### Records supplied
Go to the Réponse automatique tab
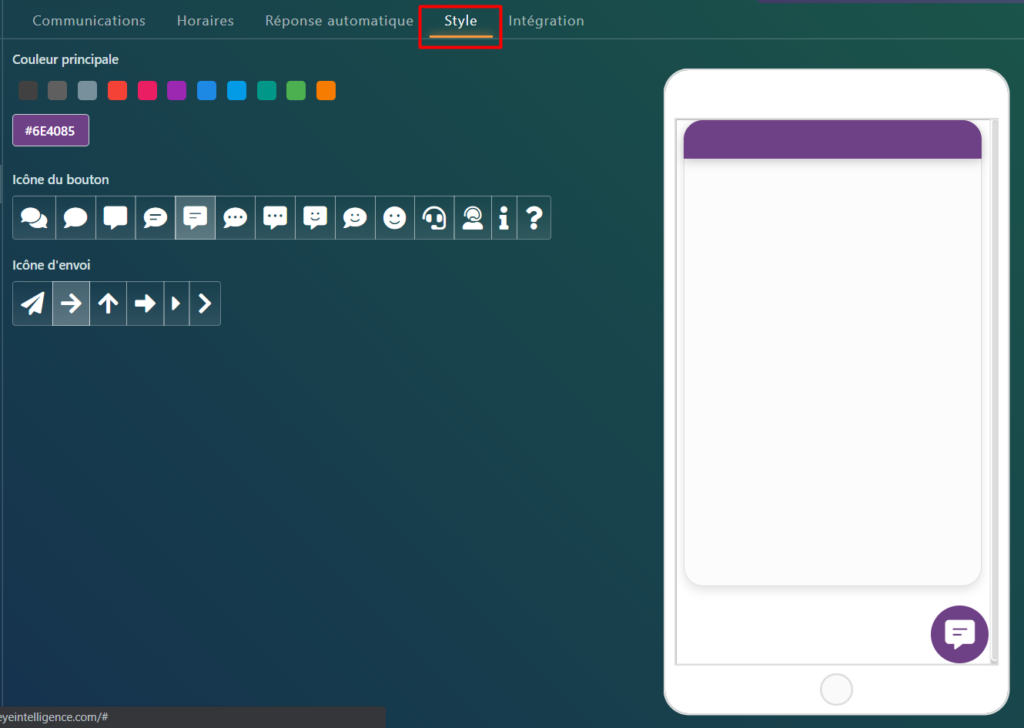 pyautogui.click(x=339, y=21)
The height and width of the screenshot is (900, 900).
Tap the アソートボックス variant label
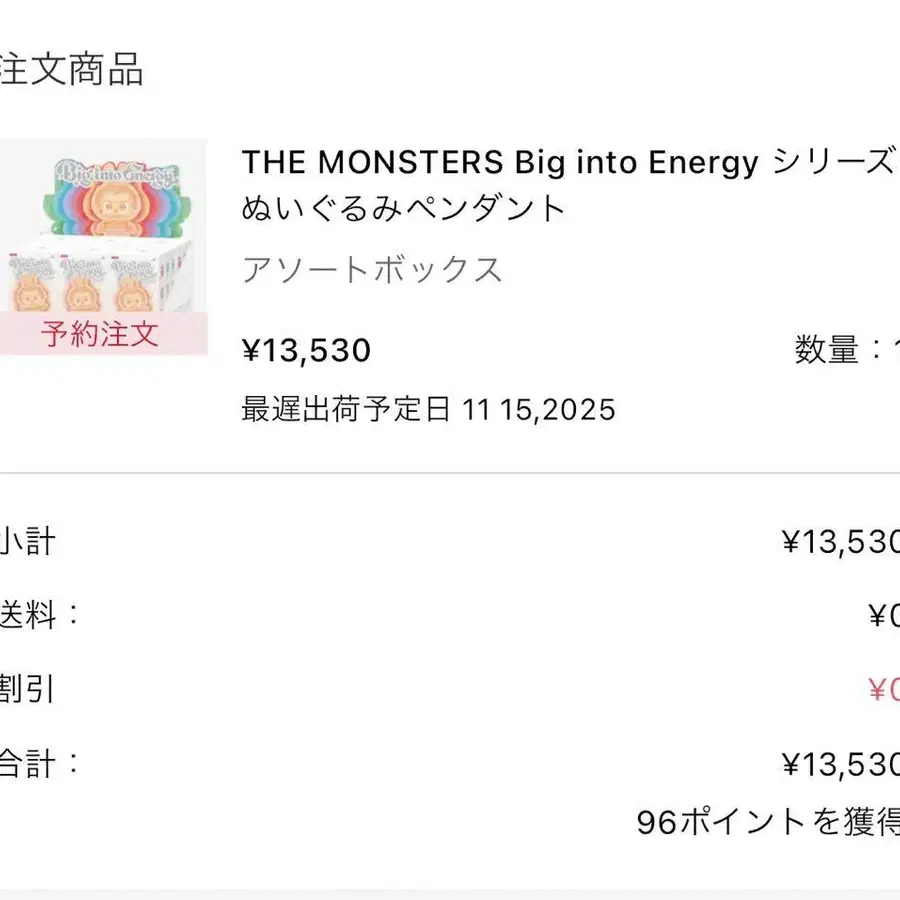click(372, 270)
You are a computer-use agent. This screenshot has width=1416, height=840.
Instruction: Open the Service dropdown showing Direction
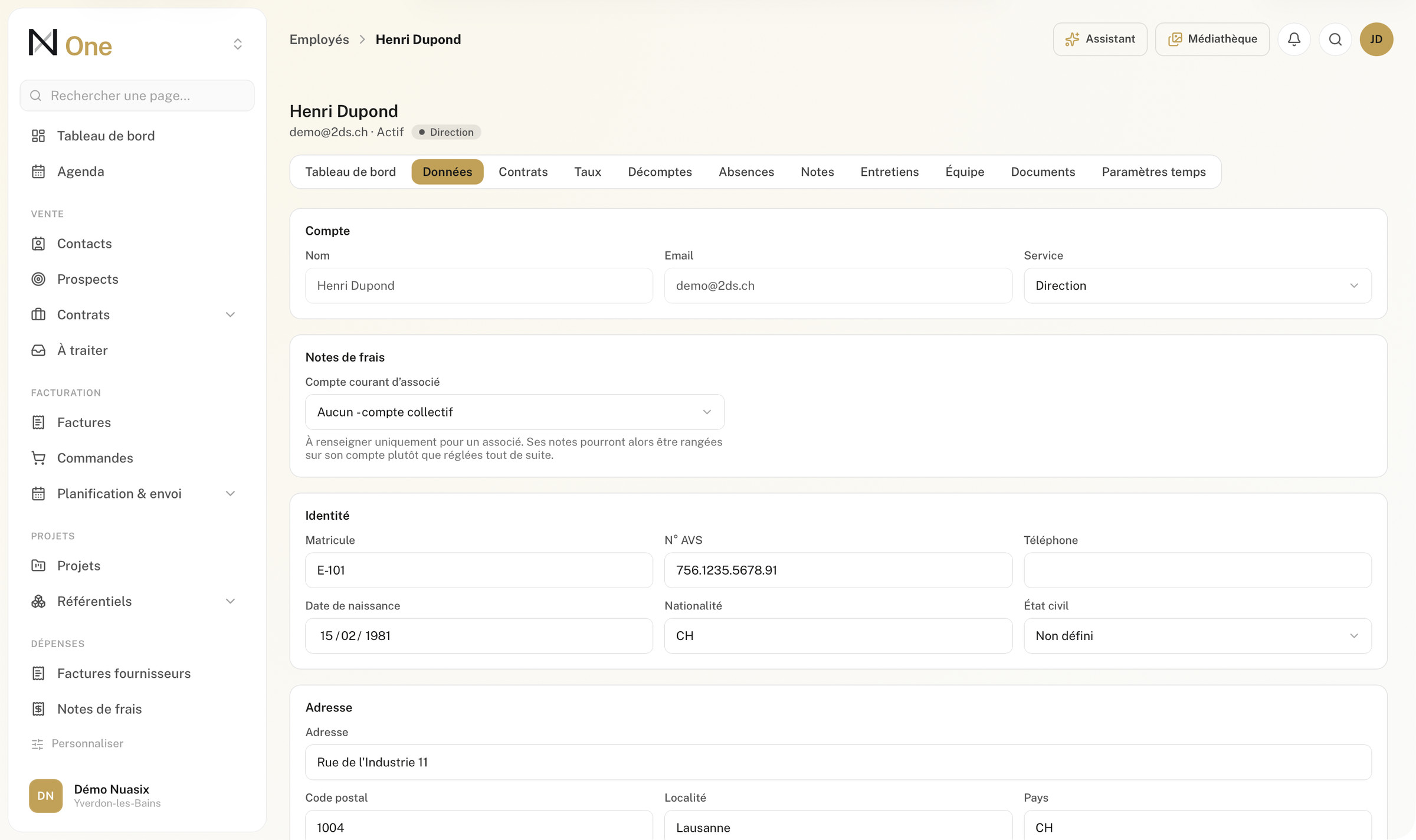coord(1197,286)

### Work task
Restate the whole listing word for word. Omit the pictures.

### Task result
Go to the Réponse automatique tab
 pyautogui.click(x=339, y=21)
The height and width of the screenshot is (900, 900).
Tap the アソートボックス variant label
click(372, 270)
You are a computer-use agent. This screenshot has width=1416, height=840.
Instruction: Open the Service dropdown showing Direction
coord(1197,286)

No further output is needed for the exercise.